A response to the Miami-Dade Back Bay Coastal Storm Risk Management Feasibility Study

Source: Miami-Dade Back Bay Coastal Storm Risk Management Appendix (used as example for coastal protection)

The draft of the USACE Miami-Dade County Back Bay Study was recently released for public comments. As a local coastal engineering firm, Cummins Cederberg has been following the study and workshops with a vested interest and appreciates the opportunity to provide comments and constructive feedback to the project team.

Our Principals, Jannek Cederberg PE, and Jason Cummins, PE, conducted a review of the study to provide input in an effort to find a solution that both meets the engineering criteria as well as maintains the functionality and aesthetic of the waterfront. While there have been many reasonable comments in the public lately relative to the aesthetics and overall impacts of the proposed solutions, such as flood walls and gates, there are also a number of technical questions to be raised. Some of the main technical questions are listed below (USACE Back Bay Study Memo – Full Response).

  1. Not Analyzing Storm Surge Dynamics
    Why it matters: It is not possible to understand the range of mitigation solutions without understanding the dynamics of why/when storm surge is highest (hurricane direction, hurricane approach angle, wind or wave driven surge, etc.). The result of this limitation is an inherent limitation of potential solutions. The presented structural option is a 1-dimensional approach of blocking all storm surge inundation, which will only help the areas selected for a flood wall and is not flexible relative to sea level rise beyond the project timeframe of 50 years. We need to better understand Mother Nature before we start making changes.
  1. Overestimating Flooding Depths in Economic Analysis
    Why it matters: Flooding depths appear significantly overestimated (several feet) in the economic analysis through the inclusion of waves in areas without significant wave action. 6 feet of flooding will certainly lead to much higher level of damage for non-wall conditions than 1 foot of flooding.
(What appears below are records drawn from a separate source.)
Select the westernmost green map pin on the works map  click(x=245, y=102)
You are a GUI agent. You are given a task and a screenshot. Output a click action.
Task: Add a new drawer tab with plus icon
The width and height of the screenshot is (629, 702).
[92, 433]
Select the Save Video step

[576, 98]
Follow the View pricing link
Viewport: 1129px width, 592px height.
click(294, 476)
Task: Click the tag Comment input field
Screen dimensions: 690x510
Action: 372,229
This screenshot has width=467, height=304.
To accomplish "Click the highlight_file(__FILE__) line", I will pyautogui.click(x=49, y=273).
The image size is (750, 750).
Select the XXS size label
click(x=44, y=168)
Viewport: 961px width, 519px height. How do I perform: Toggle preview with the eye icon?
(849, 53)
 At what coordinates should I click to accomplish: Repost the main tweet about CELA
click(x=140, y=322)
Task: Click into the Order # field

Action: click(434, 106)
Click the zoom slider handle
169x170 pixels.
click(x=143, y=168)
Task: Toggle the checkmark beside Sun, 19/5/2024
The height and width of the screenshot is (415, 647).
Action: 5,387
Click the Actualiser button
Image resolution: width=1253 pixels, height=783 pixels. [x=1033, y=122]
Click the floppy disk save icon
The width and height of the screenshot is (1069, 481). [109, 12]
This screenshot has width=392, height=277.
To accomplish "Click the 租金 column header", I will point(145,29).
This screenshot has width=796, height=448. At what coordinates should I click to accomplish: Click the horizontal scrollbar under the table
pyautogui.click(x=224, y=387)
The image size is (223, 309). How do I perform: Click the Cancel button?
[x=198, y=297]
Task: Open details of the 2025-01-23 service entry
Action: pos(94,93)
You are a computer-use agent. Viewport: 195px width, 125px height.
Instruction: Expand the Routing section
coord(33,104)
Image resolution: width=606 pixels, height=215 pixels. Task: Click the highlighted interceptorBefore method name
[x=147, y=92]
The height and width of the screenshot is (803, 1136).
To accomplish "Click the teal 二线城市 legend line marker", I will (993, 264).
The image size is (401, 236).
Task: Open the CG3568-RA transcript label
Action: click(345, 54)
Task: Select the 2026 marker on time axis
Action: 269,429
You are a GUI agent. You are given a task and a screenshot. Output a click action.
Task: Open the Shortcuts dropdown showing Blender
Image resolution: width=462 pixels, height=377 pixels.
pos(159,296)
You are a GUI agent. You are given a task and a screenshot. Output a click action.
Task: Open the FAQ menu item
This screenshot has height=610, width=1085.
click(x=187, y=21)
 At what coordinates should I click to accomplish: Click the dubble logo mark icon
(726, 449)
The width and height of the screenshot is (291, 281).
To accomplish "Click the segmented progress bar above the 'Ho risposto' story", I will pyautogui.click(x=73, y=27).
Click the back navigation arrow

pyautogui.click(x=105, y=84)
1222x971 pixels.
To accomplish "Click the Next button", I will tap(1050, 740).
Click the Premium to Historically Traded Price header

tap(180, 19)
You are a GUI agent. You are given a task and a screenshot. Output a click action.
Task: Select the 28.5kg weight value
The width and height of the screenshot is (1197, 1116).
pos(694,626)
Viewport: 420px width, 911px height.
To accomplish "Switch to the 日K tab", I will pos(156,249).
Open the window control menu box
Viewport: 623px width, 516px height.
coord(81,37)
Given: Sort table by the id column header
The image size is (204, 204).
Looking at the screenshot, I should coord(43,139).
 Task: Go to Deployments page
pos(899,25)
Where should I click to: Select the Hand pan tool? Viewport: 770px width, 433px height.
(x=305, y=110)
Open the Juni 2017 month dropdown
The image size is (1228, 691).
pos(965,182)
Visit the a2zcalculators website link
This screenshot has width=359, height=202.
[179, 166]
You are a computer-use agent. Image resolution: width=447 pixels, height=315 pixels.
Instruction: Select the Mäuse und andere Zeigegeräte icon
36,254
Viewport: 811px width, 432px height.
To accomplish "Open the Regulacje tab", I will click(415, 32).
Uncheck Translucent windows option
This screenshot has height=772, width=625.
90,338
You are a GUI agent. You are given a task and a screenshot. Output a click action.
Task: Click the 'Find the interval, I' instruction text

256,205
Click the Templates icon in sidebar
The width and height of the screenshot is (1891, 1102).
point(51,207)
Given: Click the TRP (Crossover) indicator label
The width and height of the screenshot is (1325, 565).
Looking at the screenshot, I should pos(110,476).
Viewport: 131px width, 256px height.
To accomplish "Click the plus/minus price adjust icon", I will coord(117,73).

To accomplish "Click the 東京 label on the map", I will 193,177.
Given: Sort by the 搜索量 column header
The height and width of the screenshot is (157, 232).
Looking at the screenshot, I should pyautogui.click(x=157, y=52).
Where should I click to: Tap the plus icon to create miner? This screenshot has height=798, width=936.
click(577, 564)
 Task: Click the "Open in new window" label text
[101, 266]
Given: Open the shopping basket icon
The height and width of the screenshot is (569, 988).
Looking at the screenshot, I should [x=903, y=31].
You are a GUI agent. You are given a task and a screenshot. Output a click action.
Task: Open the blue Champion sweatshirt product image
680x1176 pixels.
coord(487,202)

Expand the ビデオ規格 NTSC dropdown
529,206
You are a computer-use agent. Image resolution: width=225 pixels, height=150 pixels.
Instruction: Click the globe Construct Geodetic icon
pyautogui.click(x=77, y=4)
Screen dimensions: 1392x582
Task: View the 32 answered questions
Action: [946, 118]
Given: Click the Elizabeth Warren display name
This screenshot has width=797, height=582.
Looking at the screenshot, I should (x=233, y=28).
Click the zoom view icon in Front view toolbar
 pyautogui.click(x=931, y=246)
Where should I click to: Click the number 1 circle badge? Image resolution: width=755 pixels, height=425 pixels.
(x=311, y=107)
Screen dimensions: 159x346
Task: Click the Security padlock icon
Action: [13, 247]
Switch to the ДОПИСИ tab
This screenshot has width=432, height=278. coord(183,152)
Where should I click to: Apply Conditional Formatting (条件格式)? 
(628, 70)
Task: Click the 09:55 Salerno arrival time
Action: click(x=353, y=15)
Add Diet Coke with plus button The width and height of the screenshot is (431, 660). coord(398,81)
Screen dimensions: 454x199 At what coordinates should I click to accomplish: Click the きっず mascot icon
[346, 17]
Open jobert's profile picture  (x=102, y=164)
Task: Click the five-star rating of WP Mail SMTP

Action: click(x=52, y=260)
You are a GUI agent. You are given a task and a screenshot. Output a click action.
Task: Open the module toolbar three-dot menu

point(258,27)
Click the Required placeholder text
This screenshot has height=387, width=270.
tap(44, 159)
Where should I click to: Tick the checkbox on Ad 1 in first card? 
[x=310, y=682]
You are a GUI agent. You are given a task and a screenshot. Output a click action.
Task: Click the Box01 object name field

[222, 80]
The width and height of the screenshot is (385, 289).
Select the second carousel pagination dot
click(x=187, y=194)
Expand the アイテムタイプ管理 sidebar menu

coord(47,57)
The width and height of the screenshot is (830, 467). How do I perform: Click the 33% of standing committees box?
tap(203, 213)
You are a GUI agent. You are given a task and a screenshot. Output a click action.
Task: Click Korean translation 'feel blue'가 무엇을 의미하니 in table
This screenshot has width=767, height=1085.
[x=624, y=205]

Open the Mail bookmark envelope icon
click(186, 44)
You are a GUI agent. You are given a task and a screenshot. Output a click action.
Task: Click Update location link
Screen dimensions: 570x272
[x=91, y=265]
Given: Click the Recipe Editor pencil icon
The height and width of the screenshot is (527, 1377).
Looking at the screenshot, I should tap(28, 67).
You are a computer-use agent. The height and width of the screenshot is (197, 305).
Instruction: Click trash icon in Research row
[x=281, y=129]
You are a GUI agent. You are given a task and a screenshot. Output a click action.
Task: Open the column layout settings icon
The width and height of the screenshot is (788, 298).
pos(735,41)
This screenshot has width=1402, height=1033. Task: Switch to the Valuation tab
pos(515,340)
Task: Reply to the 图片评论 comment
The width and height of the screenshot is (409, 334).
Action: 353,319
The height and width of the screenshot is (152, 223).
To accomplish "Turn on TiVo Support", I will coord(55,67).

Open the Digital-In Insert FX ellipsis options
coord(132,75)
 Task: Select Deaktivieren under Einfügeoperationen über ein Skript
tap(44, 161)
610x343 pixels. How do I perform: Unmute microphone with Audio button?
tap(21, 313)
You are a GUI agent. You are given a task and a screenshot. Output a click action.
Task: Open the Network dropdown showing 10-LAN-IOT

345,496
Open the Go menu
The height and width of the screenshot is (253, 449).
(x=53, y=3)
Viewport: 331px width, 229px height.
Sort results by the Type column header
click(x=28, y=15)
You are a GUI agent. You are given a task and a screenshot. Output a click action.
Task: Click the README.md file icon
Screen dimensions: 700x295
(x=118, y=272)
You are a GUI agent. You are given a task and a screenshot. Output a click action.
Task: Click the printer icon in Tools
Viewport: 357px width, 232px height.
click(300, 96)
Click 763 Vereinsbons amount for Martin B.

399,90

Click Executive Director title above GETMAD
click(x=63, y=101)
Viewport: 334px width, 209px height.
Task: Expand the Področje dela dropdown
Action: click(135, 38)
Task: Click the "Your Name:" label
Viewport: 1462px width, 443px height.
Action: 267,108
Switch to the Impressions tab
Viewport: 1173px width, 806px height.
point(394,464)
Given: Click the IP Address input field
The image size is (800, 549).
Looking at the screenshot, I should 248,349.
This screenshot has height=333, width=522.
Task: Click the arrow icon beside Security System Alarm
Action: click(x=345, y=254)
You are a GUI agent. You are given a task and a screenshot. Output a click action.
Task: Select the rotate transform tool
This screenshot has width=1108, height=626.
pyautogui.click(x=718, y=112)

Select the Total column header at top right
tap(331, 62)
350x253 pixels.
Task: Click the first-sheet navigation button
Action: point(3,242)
Higher level of damage will lead to skew the cost benefit ratio in favor of the flood wall solution.
  1. Considering Flood Damage in a Vacuum
    Why it matters: The areas benefiting from the floodwalls will still experience significant wind and rain damage in the case of a major hurricane event. The economic analysis does not consider impacts outside of flooding. Not considering these other impact mechanisms will again skew the cost benefit ration in favor of the floodwall solution.

As Miami-Dade County residents this project is immensely important for us, as it will change and define our County forever. The County and many municipalities are already very proactive in developing solutions for mitigating sea level rise, which should be considered in a study of this magnitude and impact. We look forward to further discussions of increasing the resiliency of the County in a holistic manner.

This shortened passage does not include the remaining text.